_Reading text:_

# Arlington Heights, Il (NW Burb Chicago) player/GM looking for group



## Bestopheles (Jul 7, 2003)

EDIT: I'm in the process of moving to the Chicago area (Arlington Heights, NW Burbs) and I'm trying to get into a group. Games I play/run:

D&D 3.5
Buffy The Vampire Slayer
Mutants and Masterminds
WitchCraft/Unisystem
Nobilis
Unknown Armies
Various White Wolf Games (Mainly Mage, Werewolf, and Orpheus)


If you have a group that's playing these games now and you're looking (or will be looking in the next month or two) for a new player, let me know.

Jason Best


----------



## Bestopheles (Sep 21, 2003)

bump


----------



## Halma (Sep 22, 2003)

*Welcome to the area*

Hey Jason, 

             I have a small group in the NW to W suburbs that is currently playing a Kalamar Game.  I am the GM for the game and would love the additional person to round out the party.  We currently have 4 players plus myself, and a 5th player would greatly enhance the already fun group.  We all have been playing for about 20 years apiece, so consider ourselves veteran and expert gamers (some more than others).  We normally run a pretty loose game and try to have a lot of fun, so if you are interested let me or "Dinkledog" know (he is one of the Moderators for EN-world) and we can arrange a meeting.  We play in Bartlett, and have an abundance of space to move around and game.


Let me know,

Aaron2 "The other Aaron"
AKA Halma  “The Dead Barbarian?”
AKA Shorty


----------



## Ondar (Oct 9, 2003)

Hi.  I'm looking to get into a group.  Please email me back if you still need players.


----------



## thalmin (Oct 9, 2003)

Have you fellas noticed Chicago EN World Game Day, November 15th, Looking for GM's and players? While it's just a one-day event, it's a great chance to meet up with other area gamers. Better yet, it's a chance to meet up with other EN Worlders.


----------



## Halma (Oct 9, 2003)

*Game Day*



			
				thalmin said:
			
		

> Have you fellas noticed Chicago EN World Game Day, November 15th, Looking for GM's and players? While it's just a one-day event, it's a great chance to meet up with other area gamers. Better yet, it's a chance to meet up with other EN Worlders.





Hey Thalmin,

              Long time (I think it was Indy-Con).  I plan on making it to game day but I have several things that are possibly happing at that time that precludes me in making steadfast plans for that weekend.  As soon as my work schedule is solidified I will be signing up for the game day.  I was also trying to hold out for a Mutants and Masterminds game, hoping that someone would be so kind to run one.


Thanks for the response though I really appreciate your letting me know about game day!!


Aaron2


----------



## RoselleGamer (Oct 22, 2003)

*Gamer new to area*

Hey ya'll.  I am fairly new to the area, and looking to get into gaming.  I notice some of ya'll said that you have losts of experience.  I think that may be helpfor to a newbie to gaming.  I am an avid fan of fantasy and of writing.  Let me know if ya'll have room and are willing to work with a new guy.  I tend to catch on quickly to things if that helps out any.  Thanks for any reply.  feel free to email me at brentscheb215@yahoo.com.  or IM me at Yahoo. Screenname: brentscheb215.

thanks ya'll


----------



## Bestopheles (Nov 23, 2003)

Well, I just figured I'd mention that in addition to looking for a group, I'm also willing to run. We can start with an Mutants and Mastermind shorshot to begin with, and if people like the game and the GM, then maybe we can start a long campaign. 

If you're in the area and interested, let me know. I'm toying with starting the campaign with a demo at Gamer's plus. 

Thanks,
Jason


----------

_Supplied data:_
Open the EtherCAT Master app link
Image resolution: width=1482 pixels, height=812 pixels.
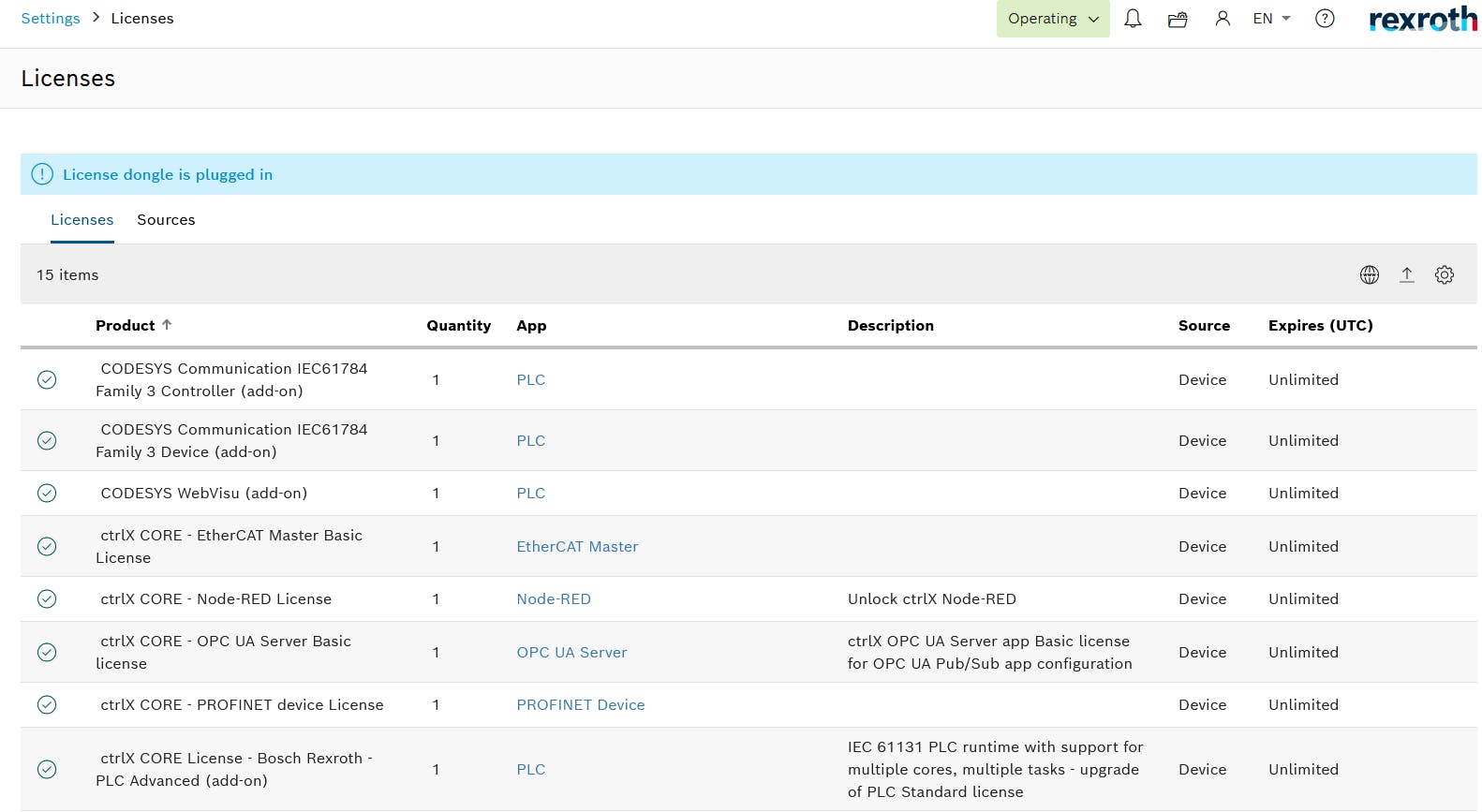tap(577, 546)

_Exercise objective:_
Answer these questions from the forum thread:
1. In which town does Halma's group play?
2. On what date is the Chicago EN World Game Day?
3. Where is Bestopheles thinking of holding a demo to start the campaign?
The listing is separate material and has no connection to the forum thread.

_Answer to this task:_
1. Bartlett
2. November 15th
3. Gamer's plus